Tips from a Halifax realtor



Sandra Pike is a Halifax-based realtor with an expertise in new condominiums. Apartment renters, she says, are "paying someone else's mortgage and you walk away with no investment." For first-time homeowners, a condo is "a phenomenal start," but how do you know what to look for? Pike offers some pointers.

A condo is an investment

Unless you're committed to living in one spot forever, you should be considering the resale value of your home. This can be affected by whether you have a middle unit or an end unit, for example. "Don't get anything on the first floor and don't get anything overlooking a parking lot. We want it on the side or the back of a building—and at least two bedrooms," says Pike. Building materials matter, too: Units in wooden structures typically take longer to sell than one in a brick building would.

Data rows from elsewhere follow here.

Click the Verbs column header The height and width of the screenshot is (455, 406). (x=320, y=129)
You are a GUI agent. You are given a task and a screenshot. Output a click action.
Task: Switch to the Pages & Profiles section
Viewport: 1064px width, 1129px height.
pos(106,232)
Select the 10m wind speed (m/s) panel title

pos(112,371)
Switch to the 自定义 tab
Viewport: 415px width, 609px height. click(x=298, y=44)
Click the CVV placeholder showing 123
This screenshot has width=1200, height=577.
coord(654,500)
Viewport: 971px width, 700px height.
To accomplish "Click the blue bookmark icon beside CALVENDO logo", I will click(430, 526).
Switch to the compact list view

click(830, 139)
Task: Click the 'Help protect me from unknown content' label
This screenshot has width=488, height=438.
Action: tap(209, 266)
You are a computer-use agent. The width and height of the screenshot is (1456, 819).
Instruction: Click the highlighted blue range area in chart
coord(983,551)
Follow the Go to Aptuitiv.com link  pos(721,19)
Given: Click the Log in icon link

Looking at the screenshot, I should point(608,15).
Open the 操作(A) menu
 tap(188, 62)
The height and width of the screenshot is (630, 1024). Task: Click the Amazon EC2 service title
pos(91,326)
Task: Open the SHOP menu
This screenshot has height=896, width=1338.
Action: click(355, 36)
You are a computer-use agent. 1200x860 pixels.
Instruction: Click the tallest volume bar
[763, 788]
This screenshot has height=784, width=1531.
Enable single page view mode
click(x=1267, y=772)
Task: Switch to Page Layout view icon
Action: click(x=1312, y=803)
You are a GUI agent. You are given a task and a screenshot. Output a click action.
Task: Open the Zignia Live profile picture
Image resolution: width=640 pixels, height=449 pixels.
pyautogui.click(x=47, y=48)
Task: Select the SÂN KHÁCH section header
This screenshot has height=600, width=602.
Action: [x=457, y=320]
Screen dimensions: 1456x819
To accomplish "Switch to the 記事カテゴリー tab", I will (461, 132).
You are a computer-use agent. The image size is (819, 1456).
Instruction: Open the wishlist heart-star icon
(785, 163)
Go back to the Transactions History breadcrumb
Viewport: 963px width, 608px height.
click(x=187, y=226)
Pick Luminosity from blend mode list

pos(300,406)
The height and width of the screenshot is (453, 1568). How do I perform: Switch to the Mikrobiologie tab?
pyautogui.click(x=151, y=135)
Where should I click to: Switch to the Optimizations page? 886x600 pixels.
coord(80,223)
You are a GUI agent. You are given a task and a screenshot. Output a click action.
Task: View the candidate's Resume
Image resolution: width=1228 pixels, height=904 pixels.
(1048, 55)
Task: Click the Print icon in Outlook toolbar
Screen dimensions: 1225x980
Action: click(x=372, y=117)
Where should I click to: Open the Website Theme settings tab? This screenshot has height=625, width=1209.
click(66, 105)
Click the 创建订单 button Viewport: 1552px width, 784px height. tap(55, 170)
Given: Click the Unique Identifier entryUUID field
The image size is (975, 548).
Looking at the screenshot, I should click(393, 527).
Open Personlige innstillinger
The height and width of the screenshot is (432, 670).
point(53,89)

Pay attention to amenities—they can influence condo fees

Condominiums charge monthly maintenance fees for the building. According to Pike, the average fees in the Halifax area are $300-$450. "Some buildings have pools in them, so if you're going to get a condo building with a pool—that obviously is going to acquire more maintenance and more upkeep," she says. "It's really gauging, you know, is it important to have the extra amenities in your building to have the extra fees?"

Location matters

"If I were buying a resale condo myself, I think the best value is in Clayton Park," says Pike, pointing out that you can find a nice place for $160,000. "If you're a first-time home-buyer, at least you can start off with that price point, and then, you know, stay there for a few years and then sell it," she says. "Because a $160,000 semi is not gonna get you much, and you're going to have to put some work in it."